# Little confusion regarding shooting movies(with Canon IXUS 200 HS)



## omkarjere (May 22, 2012)

This is actually my first digital camera so getting a little confused.

Today I changed the video recording resolution from 1920x1080 to 1280x720, after that I have approx 20 mins remaining for shooting movies, Now my question is if I shoot all those 20 mins will it occupy all the memory I have got(I am currently using the default provided 4gb memory card.) ? Or even after shooting those 20 mins will there be some space for taking photographs ? 

How does it work ?


----------



## Overread (May 22, 2012)

DSLRs are capped (due to restrictions on the video codec I think, but hardware limitations such as sensor heat build up might also be factors) on how long they can record a single continuous stream of video data. As such a single video stream might only be 20mins or so and if you wanted to record for longer you would have to make it up out of several streams of recorded video.

I can't say how big the video file will be on your card and, to an extent, it will vary depending on the content of the video itself and the complexity of the scene to be recorded. So there will be some variation in the file sizes. The only way to find out is to record a video and see if you have space left out and roughly how much space that is. 

In addition if you are ever worried about storage space on a camera, buy more memory cards.
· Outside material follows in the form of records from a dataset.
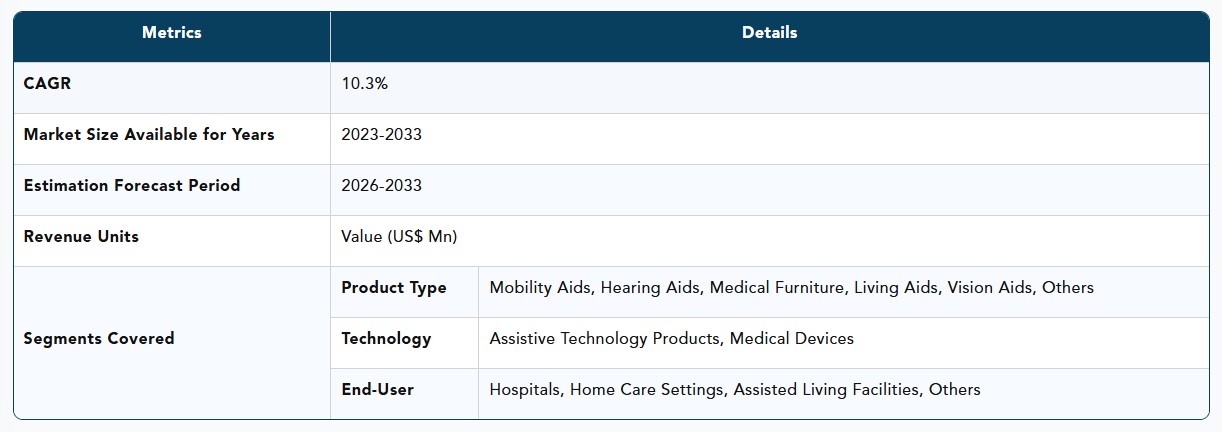Click Medical Devices in Technology row
The image size is (1222, 432).
pyautogui.click(x=792, y=338)
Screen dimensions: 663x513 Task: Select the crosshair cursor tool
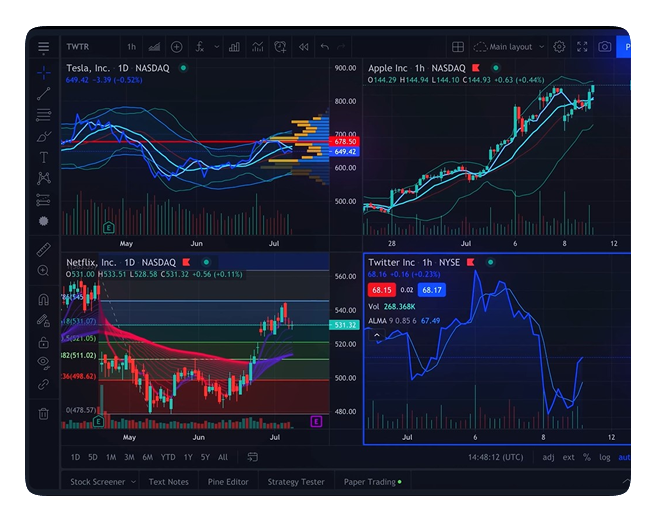(x=44, y=72)
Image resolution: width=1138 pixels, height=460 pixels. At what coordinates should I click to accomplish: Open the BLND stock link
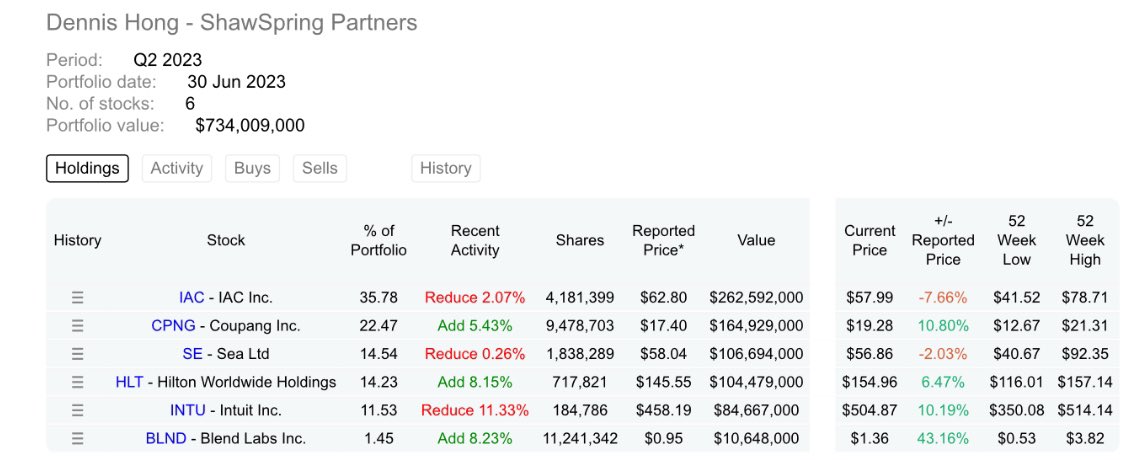point(167,438)

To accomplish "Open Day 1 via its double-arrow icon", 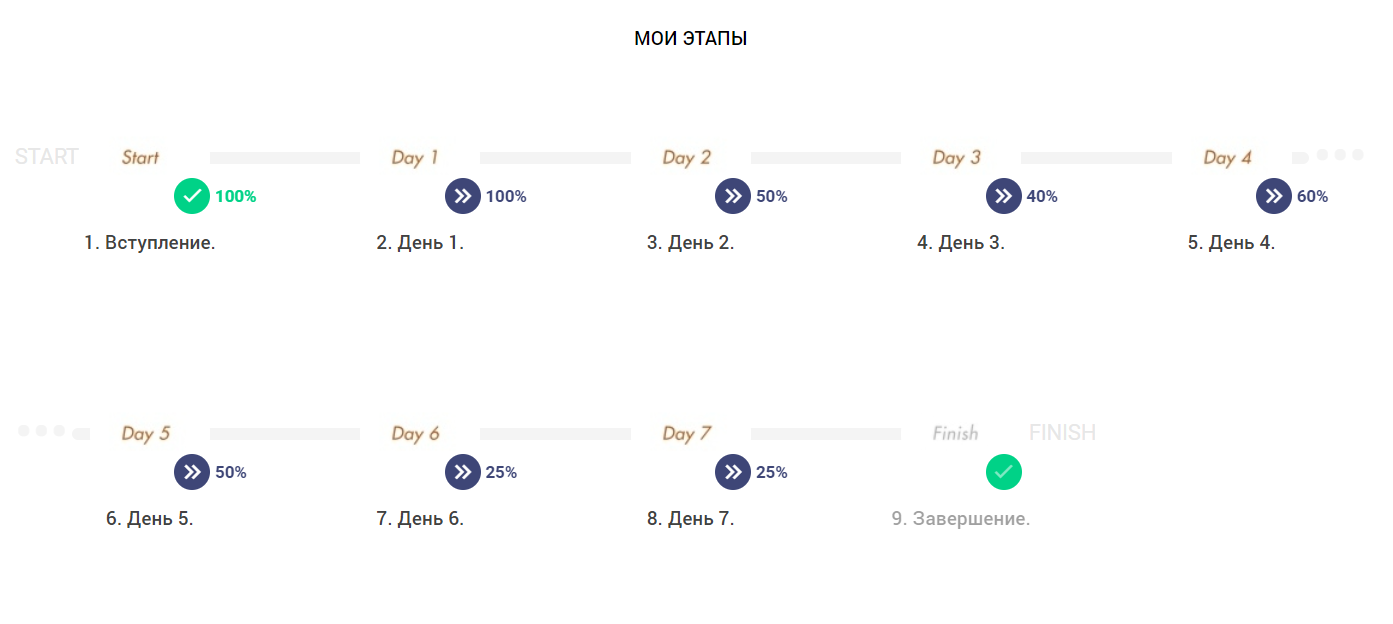I will tap(463, 196).
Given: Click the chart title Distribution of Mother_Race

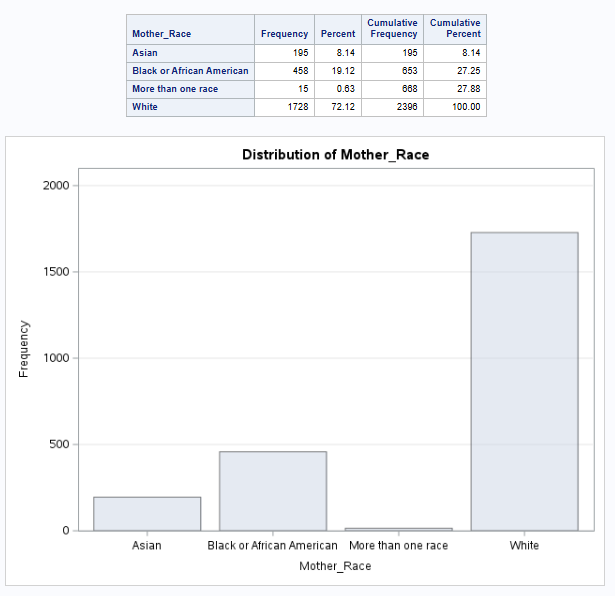Looking at the screenshot, I should pyautogui.click(x=335, y=155).
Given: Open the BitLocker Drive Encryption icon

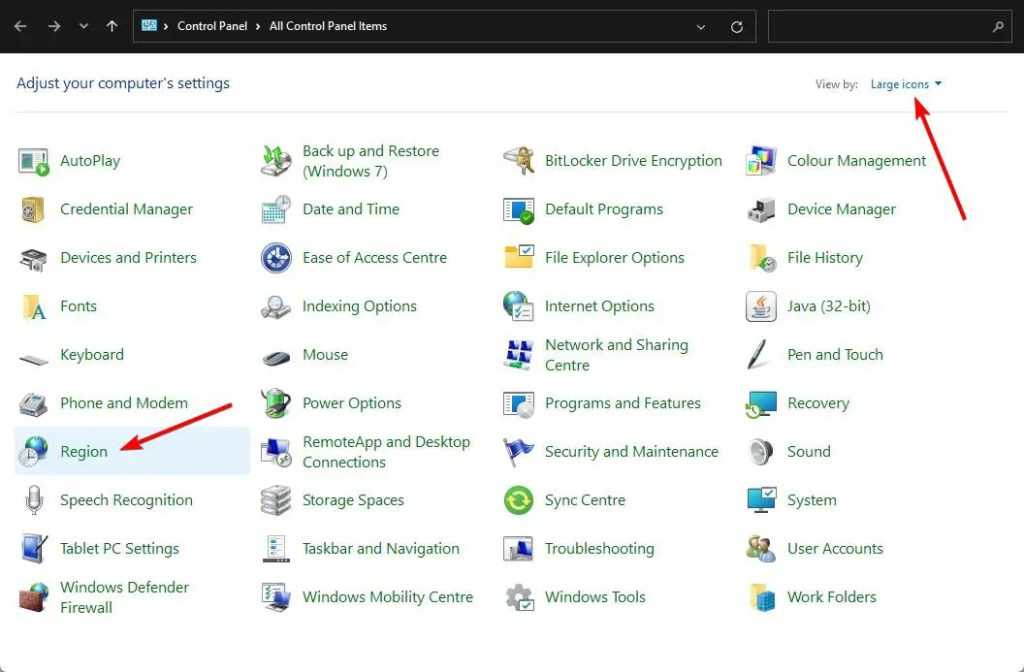Looking at the screenshot, I should pos(518,161).
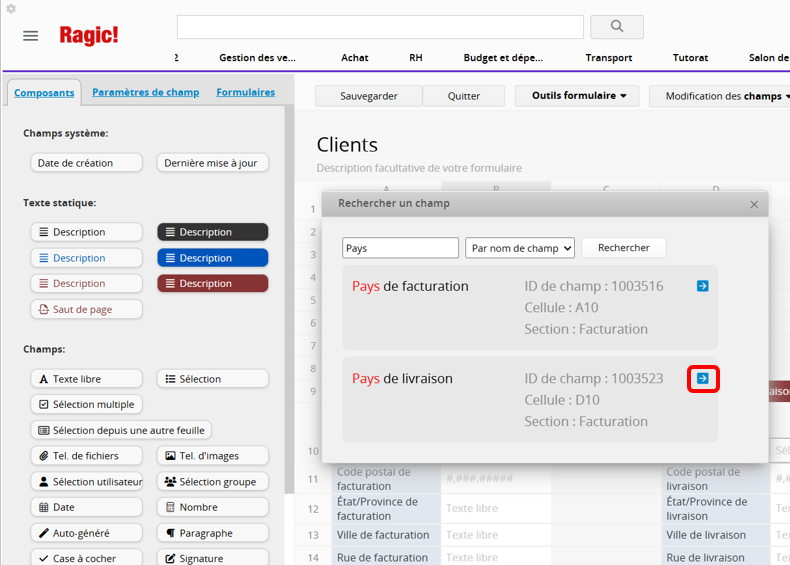Click the Rechercher button in dialog
Image resolution: width=790 pixels, height=565 pixels.
click(x=624, y=248)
Make sure their write speed is fast enough for the camera (the camera manual will state the cameras writing speed, cards should meet that for best performance - any faster on the card and you won't get any bonus, whilst any slower and you might see FPS drop and video mode cut out early). 

Note many memory cards state their read speed on the packaging in bold not the write speed, so do check the back of the pack for the writing speed.


----------



## omkarjere (May 22, 2012)

Thanks for the quick reply, I tested it out recorded for the entire available time and it seems it does take entire memory i.e it doesn't reserve some of for taking photos etc. I guess I'll have to get a few extra memory cards


----------